Filter the data for lines with the word "Instagram" and copy those lines.

== Segment start ==

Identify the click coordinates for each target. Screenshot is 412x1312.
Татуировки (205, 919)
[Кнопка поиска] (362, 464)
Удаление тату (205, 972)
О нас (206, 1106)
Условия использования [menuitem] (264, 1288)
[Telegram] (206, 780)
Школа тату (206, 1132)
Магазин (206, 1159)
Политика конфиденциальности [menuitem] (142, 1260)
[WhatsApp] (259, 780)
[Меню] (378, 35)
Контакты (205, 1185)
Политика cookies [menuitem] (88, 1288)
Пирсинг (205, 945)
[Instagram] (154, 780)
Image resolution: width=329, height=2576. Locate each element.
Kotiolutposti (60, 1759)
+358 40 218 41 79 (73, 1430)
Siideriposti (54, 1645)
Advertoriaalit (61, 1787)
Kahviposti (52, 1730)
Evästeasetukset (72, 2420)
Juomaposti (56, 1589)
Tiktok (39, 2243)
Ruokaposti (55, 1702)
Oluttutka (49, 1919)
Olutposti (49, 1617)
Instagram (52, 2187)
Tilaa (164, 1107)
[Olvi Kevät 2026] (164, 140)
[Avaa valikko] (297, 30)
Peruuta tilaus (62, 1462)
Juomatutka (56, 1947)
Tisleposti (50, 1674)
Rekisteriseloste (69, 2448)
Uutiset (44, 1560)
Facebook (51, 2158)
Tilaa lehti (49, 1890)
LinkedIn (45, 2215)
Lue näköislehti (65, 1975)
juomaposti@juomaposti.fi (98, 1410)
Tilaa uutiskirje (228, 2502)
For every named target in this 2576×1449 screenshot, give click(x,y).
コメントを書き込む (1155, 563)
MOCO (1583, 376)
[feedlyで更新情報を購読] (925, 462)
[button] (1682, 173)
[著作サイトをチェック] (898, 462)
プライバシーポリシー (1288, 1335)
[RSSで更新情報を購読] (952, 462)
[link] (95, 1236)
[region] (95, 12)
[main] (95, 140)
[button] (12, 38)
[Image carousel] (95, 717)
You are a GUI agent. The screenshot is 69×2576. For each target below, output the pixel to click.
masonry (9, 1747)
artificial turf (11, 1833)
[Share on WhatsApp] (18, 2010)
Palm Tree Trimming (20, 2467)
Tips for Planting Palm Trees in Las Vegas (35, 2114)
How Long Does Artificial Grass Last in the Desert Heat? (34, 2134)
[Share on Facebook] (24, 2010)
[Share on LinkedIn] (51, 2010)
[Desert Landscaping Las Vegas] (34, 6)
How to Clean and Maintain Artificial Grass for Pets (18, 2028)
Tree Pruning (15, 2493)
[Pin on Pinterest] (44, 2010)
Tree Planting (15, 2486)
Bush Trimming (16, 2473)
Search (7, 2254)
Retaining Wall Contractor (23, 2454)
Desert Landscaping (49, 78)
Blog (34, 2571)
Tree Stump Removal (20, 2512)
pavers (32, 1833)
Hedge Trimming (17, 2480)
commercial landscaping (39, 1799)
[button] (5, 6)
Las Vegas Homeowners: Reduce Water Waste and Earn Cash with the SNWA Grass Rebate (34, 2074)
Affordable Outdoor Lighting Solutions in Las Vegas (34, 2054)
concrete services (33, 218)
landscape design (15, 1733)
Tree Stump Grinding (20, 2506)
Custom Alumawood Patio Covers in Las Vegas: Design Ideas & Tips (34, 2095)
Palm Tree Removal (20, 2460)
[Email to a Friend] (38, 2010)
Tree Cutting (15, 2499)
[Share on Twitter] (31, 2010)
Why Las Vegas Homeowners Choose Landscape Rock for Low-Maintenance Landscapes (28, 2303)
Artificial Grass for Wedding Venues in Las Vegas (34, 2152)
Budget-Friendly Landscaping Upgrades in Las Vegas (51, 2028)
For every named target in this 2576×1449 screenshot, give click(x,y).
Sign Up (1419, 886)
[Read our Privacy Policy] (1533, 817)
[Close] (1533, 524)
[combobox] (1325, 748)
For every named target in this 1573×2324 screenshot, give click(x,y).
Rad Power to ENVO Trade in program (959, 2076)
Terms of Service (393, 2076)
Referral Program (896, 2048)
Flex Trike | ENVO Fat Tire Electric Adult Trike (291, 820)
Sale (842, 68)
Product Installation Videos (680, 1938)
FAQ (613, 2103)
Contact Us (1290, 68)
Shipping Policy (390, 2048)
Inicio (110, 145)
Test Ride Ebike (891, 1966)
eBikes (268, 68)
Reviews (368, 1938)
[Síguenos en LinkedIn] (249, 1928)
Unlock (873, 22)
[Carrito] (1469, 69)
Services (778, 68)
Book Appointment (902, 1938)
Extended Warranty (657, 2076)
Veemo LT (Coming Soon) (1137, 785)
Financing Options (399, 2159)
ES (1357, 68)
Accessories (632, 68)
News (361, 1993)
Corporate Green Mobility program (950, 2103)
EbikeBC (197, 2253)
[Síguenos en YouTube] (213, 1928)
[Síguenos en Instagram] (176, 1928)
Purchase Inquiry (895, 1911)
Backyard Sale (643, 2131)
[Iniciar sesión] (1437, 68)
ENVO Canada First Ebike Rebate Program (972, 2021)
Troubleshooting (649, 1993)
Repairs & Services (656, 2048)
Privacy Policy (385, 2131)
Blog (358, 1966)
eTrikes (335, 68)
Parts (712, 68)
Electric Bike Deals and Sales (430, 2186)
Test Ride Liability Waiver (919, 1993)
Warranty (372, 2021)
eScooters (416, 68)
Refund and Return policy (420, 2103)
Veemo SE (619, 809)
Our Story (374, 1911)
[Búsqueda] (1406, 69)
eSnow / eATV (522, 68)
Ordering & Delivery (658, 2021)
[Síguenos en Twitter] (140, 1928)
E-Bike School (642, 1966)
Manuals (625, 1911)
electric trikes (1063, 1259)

== Segment end ==

## WRITTEN RESPONSE
[Instagram] (154, 780)
Instagram (52, 2187)
[Síguenos en Instagram] (176, 1928)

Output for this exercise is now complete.